Naghmeh said Christians who have a heart for people in religiously-hostile countries should be wise and take precaution.

“And also to be a good steward and to be a good Christian and to follow the laws of the land, because we don’t want to get involved with political or other issues,” Naghmeh said. “Our only aim is to share Christ.”

Naghmeh said prayer is the only way for her to make it through the days.

“And just trusting that he [God] is in control of government, no matter how big or radical they may seem,” Naghmeh said. “He’s in control of the American government, even though they don’t seem as responsive, and he’s in control of the Iranian government, no matter how radical they may seem.”

Lauren Phillips, International Outreach Administrator at the Abedini’s home church, Calvary Chapel Boise in Idaho, has attended the church for the last 25 years and is a personal friend of the Abedinis.

“I’m surprised but I’m also not surprised,” Phillips said about Abedini’s imprisonment. “Because we’ve gone through this before and we’ve seen how the government and court system work. They basically do whatever they want. They don’t really even abide by their own laws.”

Phillips said she hopes that Abedini will be able to be reunited with his family, especially for the sake of his two young children.

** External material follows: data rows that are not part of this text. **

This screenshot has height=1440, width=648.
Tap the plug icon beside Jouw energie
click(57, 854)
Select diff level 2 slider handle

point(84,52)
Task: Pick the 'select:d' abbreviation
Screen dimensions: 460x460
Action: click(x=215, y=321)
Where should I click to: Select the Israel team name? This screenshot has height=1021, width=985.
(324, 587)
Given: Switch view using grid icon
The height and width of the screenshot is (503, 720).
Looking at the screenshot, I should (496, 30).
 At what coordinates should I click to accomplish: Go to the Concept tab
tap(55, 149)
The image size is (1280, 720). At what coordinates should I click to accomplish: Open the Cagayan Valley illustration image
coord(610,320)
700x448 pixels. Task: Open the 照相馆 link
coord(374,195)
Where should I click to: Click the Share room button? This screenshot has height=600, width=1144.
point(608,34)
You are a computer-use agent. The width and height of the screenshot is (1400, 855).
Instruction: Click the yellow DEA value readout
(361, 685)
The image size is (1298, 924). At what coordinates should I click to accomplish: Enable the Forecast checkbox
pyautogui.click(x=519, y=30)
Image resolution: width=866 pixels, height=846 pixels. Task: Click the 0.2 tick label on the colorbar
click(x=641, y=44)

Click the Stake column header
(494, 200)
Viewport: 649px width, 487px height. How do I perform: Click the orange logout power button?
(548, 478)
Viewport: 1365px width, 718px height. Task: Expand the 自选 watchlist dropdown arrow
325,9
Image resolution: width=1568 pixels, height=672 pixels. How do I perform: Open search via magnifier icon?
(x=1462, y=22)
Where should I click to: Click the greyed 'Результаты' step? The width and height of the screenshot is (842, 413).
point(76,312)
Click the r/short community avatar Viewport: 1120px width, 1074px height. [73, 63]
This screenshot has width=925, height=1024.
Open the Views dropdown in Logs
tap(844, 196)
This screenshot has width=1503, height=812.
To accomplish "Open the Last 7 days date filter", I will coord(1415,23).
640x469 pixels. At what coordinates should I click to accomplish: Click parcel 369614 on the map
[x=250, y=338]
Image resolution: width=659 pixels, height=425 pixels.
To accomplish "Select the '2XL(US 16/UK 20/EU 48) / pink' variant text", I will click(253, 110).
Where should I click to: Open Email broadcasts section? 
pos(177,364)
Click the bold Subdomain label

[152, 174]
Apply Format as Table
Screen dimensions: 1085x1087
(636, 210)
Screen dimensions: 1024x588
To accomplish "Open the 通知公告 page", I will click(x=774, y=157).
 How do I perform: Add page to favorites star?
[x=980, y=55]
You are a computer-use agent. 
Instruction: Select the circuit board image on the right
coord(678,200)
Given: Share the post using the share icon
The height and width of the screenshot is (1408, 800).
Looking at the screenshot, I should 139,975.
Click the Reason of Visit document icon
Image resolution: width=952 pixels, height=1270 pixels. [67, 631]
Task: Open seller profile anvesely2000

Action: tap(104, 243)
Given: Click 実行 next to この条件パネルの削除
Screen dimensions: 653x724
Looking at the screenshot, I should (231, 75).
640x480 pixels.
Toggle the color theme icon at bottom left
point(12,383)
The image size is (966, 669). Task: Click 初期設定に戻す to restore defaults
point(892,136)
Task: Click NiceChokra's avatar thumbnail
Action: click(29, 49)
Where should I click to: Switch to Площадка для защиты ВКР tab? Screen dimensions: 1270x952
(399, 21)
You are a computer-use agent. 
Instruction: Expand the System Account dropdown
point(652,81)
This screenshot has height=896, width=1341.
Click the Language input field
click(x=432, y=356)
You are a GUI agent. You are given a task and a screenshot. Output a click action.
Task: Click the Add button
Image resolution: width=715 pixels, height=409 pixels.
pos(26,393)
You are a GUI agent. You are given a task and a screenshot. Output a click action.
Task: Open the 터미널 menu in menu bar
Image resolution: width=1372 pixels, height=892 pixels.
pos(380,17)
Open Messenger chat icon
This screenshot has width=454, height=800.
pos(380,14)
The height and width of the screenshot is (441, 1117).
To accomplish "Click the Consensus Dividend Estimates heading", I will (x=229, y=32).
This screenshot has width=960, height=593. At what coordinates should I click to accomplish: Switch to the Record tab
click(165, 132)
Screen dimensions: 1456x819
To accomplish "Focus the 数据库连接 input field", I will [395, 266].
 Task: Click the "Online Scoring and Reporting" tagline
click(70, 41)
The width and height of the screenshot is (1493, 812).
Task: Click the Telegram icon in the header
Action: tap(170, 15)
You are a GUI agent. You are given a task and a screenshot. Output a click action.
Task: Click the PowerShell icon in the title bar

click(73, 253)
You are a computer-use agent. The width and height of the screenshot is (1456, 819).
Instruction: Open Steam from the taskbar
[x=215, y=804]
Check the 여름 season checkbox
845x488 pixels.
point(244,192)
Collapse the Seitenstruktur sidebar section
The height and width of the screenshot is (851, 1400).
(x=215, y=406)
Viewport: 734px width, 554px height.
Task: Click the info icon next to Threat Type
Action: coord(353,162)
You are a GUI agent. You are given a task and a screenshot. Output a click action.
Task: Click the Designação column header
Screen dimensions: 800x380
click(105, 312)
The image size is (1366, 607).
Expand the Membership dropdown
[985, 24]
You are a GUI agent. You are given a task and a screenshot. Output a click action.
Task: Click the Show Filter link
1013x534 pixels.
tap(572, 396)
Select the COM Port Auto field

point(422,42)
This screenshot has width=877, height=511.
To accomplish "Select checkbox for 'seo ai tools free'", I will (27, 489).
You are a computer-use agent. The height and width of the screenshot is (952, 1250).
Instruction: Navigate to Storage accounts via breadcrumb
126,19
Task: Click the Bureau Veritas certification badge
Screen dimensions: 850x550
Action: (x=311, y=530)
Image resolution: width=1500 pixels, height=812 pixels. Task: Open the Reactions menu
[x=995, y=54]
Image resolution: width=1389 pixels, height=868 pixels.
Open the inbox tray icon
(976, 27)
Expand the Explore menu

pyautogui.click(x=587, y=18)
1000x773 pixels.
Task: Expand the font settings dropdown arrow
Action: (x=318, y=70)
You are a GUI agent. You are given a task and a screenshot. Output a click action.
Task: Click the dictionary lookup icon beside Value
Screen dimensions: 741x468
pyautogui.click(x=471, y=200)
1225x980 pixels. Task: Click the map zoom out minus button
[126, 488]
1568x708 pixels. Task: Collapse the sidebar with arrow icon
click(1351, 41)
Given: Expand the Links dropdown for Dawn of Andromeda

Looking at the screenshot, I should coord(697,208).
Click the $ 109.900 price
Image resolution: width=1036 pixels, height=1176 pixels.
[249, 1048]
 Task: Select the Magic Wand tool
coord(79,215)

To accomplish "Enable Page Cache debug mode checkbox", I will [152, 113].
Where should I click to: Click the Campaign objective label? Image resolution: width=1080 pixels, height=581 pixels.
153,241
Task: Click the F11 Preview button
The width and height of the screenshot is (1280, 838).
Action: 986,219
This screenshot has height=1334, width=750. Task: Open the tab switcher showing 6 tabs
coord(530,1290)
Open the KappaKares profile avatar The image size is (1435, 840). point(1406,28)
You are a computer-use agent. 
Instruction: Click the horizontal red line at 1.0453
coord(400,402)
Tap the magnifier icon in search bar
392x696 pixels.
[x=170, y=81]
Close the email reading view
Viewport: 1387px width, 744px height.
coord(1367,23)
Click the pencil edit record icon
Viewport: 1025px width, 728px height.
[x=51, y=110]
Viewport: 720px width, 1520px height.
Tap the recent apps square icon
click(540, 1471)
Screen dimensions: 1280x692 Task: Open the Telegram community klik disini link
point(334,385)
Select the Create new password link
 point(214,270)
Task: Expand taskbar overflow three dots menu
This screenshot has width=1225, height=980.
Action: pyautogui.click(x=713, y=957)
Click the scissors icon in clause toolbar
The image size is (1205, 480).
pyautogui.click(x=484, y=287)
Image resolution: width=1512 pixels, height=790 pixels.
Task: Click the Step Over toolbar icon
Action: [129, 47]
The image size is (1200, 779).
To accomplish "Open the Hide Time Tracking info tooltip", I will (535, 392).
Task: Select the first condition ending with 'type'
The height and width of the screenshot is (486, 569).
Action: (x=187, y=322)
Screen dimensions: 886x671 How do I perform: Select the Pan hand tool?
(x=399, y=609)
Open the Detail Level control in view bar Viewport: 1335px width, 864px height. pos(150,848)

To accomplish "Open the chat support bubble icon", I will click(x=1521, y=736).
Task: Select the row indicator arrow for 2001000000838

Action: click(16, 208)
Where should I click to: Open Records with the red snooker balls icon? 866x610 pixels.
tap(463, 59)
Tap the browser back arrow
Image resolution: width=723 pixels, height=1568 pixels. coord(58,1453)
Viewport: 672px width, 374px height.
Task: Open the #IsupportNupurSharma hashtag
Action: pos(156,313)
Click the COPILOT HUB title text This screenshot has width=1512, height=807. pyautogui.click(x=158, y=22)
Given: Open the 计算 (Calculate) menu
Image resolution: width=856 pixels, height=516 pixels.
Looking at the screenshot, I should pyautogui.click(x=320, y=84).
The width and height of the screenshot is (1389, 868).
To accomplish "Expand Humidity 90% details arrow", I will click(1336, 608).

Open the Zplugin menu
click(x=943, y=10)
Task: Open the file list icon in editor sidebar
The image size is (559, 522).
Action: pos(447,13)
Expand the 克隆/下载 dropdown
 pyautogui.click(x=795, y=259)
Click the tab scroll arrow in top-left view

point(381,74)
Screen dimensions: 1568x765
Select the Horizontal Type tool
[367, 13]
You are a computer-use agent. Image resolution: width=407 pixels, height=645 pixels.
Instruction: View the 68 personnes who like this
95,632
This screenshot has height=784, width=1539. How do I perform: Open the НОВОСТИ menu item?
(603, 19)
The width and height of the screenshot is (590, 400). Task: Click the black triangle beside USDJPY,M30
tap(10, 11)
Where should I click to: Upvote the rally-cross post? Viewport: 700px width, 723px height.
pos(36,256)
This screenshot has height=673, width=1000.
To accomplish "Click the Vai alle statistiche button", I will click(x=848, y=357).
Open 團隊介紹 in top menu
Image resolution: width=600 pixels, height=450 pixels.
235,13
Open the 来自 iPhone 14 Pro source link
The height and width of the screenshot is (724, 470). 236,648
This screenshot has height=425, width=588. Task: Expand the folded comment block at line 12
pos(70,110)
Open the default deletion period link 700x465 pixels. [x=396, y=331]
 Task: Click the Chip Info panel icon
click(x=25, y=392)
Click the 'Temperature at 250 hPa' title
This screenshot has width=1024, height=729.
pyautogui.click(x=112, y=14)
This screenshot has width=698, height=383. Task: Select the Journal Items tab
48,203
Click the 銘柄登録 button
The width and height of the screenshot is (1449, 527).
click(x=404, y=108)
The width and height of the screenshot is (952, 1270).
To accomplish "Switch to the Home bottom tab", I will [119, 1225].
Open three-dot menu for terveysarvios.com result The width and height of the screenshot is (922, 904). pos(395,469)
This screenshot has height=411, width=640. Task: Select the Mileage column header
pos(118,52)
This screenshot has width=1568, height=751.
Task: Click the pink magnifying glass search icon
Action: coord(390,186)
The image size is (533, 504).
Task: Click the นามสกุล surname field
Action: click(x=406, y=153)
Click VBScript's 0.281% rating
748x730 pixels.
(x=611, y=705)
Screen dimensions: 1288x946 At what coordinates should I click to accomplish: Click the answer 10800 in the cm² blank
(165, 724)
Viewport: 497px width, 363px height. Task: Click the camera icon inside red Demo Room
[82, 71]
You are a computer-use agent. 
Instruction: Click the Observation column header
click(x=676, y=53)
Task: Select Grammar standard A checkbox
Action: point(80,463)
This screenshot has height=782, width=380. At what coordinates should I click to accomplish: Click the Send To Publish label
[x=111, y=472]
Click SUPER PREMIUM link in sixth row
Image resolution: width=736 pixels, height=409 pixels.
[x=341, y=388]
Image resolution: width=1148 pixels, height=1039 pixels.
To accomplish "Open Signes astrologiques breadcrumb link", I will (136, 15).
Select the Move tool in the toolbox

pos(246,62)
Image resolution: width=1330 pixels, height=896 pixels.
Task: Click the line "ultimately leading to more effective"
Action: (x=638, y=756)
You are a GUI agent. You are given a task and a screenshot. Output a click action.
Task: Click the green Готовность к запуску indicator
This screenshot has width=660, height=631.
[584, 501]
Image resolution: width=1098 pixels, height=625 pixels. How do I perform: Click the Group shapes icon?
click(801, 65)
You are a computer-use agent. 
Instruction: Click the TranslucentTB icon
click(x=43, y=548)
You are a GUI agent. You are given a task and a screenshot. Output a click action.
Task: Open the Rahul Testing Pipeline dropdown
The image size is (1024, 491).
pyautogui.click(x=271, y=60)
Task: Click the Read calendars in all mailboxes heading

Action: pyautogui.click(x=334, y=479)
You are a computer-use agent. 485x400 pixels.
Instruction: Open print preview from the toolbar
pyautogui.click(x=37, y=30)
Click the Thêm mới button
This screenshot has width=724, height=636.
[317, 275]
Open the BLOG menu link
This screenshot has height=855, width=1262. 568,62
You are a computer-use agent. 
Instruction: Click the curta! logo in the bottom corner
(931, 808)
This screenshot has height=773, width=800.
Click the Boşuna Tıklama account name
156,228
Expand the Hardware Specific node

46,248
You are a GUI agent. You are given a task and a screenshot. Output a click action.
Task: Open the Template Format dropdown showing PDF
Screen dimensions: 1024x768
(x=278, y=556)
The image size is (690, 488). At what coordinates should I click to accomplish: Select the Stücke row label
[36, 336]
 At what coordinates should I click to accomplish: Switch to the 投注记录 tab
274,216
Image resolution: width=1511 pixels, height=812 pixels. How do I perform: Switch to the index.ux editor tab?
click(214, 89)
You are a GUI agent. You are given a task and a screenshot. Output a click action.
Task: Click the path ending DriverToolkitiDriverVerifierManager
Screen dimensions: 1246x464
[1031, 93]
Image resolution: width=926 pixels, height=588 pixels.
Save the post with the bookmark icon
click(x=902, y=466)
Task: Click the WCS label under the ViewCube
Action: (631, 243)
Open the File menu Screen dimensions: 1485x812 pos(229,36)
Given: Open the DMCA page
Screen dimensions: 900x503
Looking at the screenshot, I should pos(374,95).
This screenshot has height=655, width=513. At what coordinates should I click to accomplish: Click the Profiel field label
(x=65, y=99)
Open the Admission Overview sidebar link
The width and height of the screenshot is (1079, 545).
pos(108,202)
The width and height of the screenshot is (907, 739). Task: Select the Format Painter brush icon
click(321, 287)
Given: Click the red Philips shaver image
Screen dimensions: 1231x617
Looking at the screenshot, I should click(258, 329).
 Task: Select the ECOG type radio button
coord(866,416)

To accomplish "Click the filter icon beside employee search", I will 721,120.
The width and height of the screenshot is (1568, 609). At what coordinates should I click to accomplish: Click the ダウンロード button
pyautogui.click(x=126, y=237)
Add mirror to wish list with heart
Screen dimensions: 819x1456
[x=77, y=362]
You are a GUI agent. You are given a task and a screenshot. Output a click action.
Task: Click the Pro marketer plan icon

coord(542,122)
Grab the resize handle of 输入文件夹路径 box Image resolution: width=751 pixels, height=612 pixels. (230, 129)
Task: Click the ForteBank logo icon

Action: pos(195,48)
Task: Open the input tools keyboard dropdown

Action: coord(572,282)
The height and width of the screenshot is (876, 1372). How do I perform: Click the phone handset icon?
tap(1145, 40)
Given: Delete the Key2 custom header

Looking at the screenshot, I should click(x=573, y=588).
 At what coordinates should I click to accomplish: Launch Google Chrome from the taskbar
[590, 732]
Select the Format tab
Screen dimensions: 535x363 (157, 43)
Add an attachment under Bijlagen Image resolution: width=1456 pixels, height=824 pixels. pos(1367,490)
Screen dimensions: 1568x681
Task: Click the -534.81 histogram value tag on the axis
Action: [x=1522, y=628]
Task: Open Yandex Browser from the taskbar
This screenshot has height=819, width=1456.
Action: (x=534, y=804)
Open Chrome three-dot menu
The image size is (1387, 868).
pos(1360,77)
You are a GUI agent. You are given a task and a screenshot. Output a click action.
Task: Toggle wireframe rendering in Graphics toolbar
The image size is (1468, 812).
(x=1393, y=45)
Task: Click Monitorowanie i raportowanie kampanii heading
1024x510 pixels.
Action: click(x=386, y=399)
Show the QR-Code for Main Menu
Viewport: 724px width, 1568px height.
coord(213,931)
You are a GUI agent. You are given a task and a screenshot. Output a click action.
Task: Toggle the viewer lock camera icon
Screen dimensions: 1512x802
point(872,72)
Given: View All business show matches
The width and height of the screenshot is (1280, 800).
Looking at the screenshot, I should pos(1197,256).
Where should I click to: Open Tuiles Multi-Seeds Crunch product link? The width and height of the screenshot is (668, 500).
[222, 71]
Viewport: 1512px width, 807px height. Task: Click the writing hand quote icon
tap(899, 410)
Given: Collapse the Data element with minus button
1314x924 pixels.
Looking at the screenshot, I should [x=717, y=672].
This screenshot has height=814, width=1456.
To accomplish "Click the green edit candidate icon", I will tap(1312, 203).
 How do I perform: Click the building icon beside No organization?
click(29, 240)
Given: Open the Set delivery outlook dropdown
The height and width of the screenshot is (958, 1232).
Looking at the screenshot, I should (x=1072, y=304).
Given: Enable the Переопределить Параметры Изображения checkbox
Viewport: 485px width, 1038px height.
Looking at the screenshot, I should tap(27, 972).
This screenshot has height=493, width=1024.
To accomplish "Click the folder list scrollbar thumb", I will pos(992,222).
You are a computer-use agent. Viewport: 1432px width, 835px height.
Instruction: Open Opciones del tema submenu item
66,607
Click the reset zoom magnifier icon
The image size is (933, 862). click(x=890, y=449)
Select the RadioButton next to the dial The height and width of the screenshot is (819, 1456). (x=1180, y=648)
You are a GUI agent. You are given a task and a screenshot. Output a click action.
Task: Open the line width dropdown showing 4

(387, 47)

“He’s a very present father for his kids, and they’re really having a hard time,” Phillips said. “We see his little girl [often] and it’s heartbreaking. She just wants her dad back.”

Naghmeh hopes that Saeed’s situation will serve as a platform for Muslims to hear about Christ and for Christians to come together and “just be on fire.”


“I would say to students, to seek God, and his plans for your life… because he does have a plan,” Naghmeh said. “And I remember as a student I was really stressed out about how my whole life was going to unfold and [what] I was supposed to do and what I was supposed to be. And I feel like when the Lord takes over, there’s peace.”


Senior sociology major David Darbonne has a heart for unreached people groups and has gone on mission trips to closed countries multiple times. He said Abedini’s situation reminds American Christians that religious persecution still commonly happens.


“It would be awesome to see more missionaries who are as passionate as Pastor Abedini, who are willing to go to these these hard places and risk their lives, risk being jailed, just to make Jesus’ name known,” Darbonne said.


Naghmeh said she thought she would question God’s faithfulness and goodness through Saeed’s persecution, but that she has actually discovered it.

“Every time I see my kids hurting or I miss Saeed or I think about what our future might look like without him—it just helps me to be broken and go before God. And that’s my message,” Naghmeh said. “It’s okay if you’re broken, if there’s relationship issues, if there’s future issues, if there’s stress—just use that to, every time you feel confused or hurt, [go broken] before God, and he will be close and he will direct your path and he will use each person in a mighty way.”